Pero además, las marcas estudiadas contienen exceso de sodio y tienen componentes que pueden producir taquicardia, sofocación, adormecimiento de la boca, entre otras cosas, atribuibles al glutamato monosódico, ingrediente que está presente en la mayoría de sopas instantáneas.

El propio Ricardo Sheffield, titular de la Profeco, adelantó que identificaron riesgos a la salud y publicidad engañosa en distintas marcas y como consecuencia “sin lugar a duda por lo menos dos productos (sopas instantáneas) van a ser retirados del mercado, ambos importados”.

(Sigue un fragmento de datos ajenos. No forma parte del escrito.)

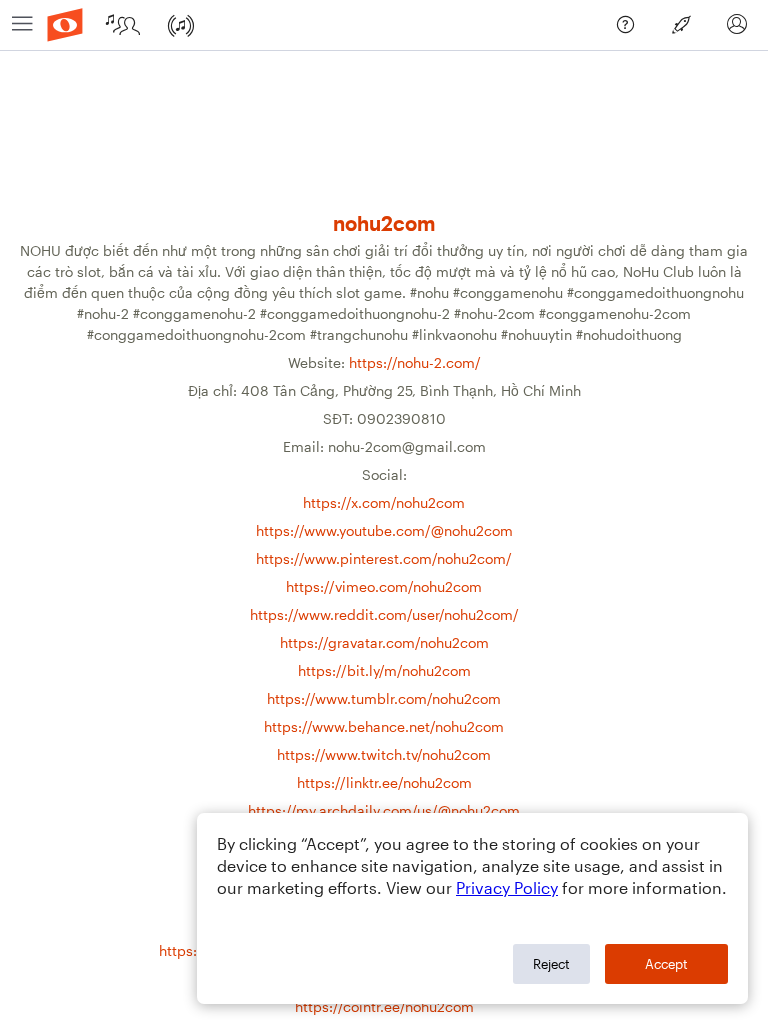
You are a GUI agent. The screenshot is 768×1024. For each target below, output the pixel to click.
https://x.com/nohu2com (384, 502)
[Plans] (688, 30)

Entre los problemas que fueron identificados y que provocarán que sean retiradas del mercado varias marcas de sopas instantáneas, se encontró que su contenido presenta un riesgo a la salud, tanto del contenido como del empaque mismo, un etiquetado con publicidad engañosa y que el valor nutricional real no coincide con los datos en el empaque.

Por todo lo anterior, la Profeco cuestiona en el artículo de referencia que será publicado en la edición de octubre de 2021 de la Revista del Consumidor que “el ritmo de vida ha provocado que, en algunas ocasiones por falta de tiempo o comodidad, se recurra a sopas instantáneas, pero ¿Cuál es su aporte nutrimental?”